在了解了与接口、表现层相关的通信策略后,我们再来介绍应用程序的另一个重要组成:存储层。冯·诺伊曼提出的“计算-存储”体系在微服务架构下仍然成立:系统中大部分的组件都是无状态的或易失状态的计算单元,少部分组件负责将数据持久化,也就是“落盘”。存储层通常位于系统架构的底层,可以称之为“后端的后端”。

1.数据库

设计微服务的存储层时,首先要回答的问题是,应该使用何种数据库。稍有规模的软件公司都会专门设置数据库管理者这一职位,数据库的重要性和复杂性可见一斑。

我们可以从以下几个维度来分析业务对于数据库的需求。

● 数据模型:需求包括实体属性是多是少、关联关系是否复杂、查询和写入的粒度是否一致等。

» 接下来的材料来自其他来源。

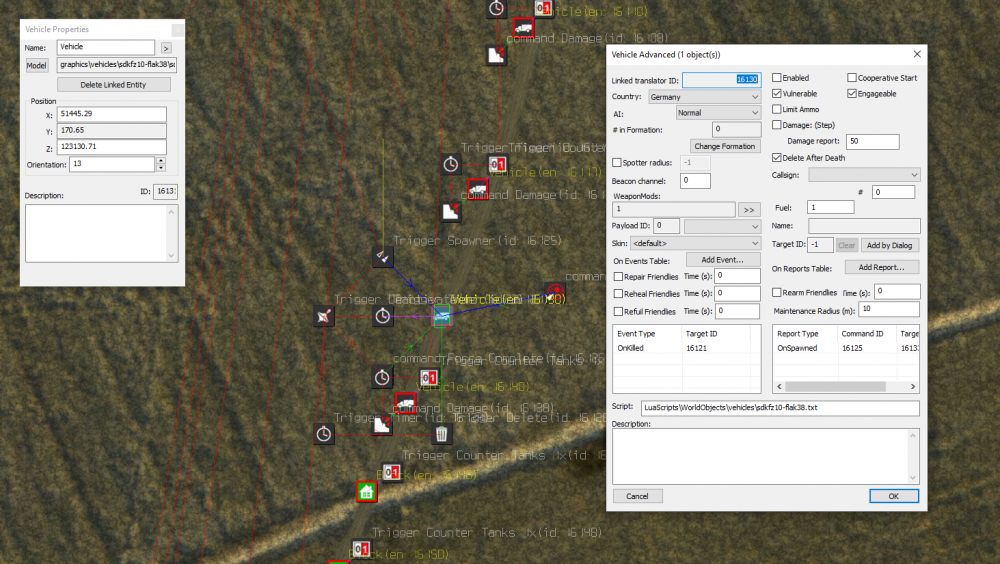The height and width of the screenshot is (564, 1000).
Task: Click the Change Formation button
Action: coord(724,146)
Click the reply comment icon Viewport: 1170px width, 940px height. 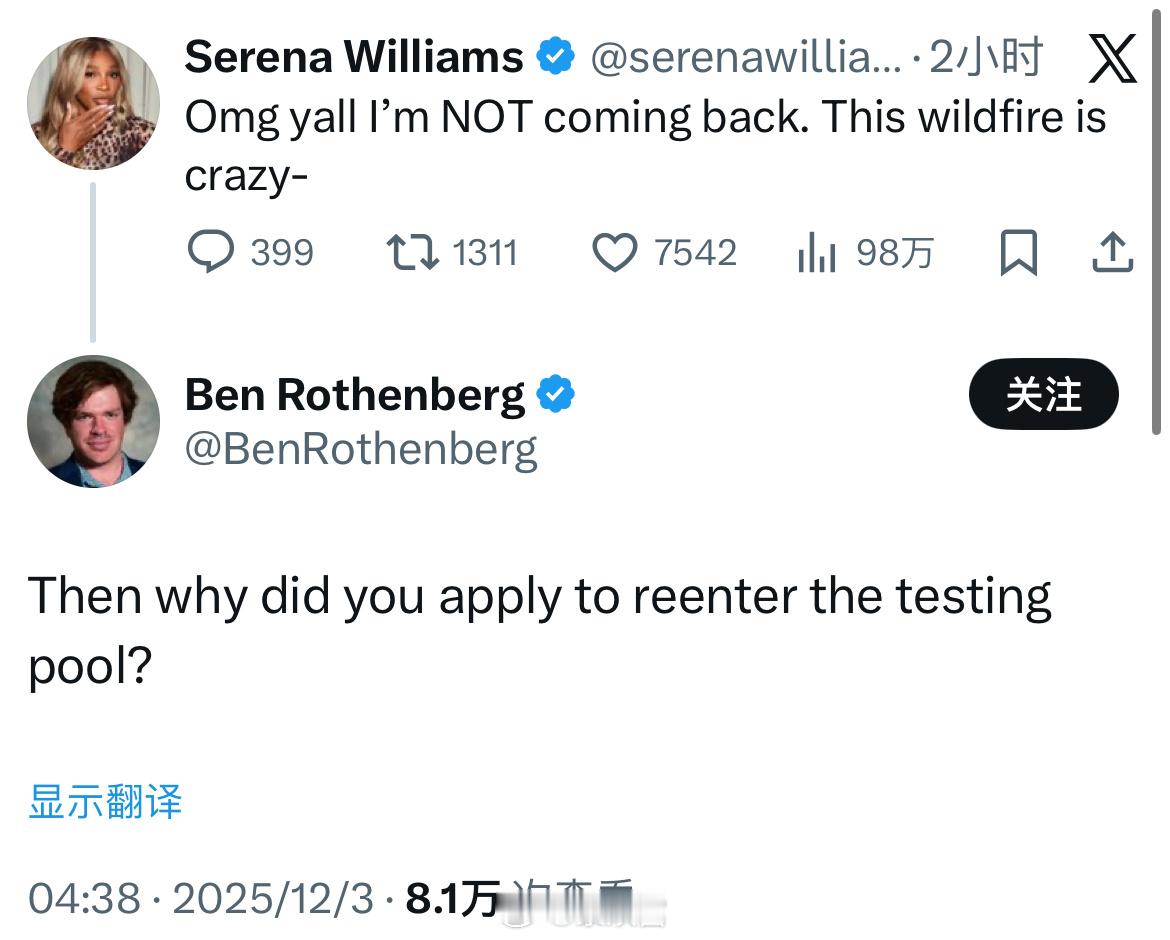tap(211, 252)
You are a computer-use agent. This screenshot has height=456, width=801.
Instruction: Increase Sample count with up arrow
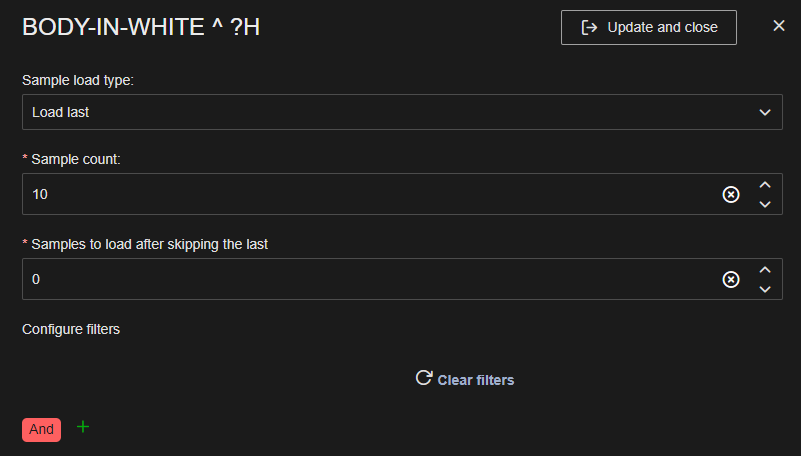click(765, 185)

● 数据量:需求包括存量和增量是否分片、是否冗余存储等。

● 读写场景:需求包括读写速率和速率变化率、并发度如何,对延迟是否敏感,读写数据分布是否集中(是否有热区)等。

为了满足这些需求,目前常用的数据库架构和技术可以按以下几个维度进行归类。

● OLTP与OLAP:OLTP(在线事务处理)面向广大客户,数据输入和输出量级较小、计算负担较小,但是对延迟敏感,对数据的准确性和时效性要求高;OLAP(在线分析处理)面向数据专家客户和公司管理者,数据输入和输出量级大、计算负担大,可能会对PB级别的输入数据进行全表扫描和聚合计算,对延迟相对不敏感。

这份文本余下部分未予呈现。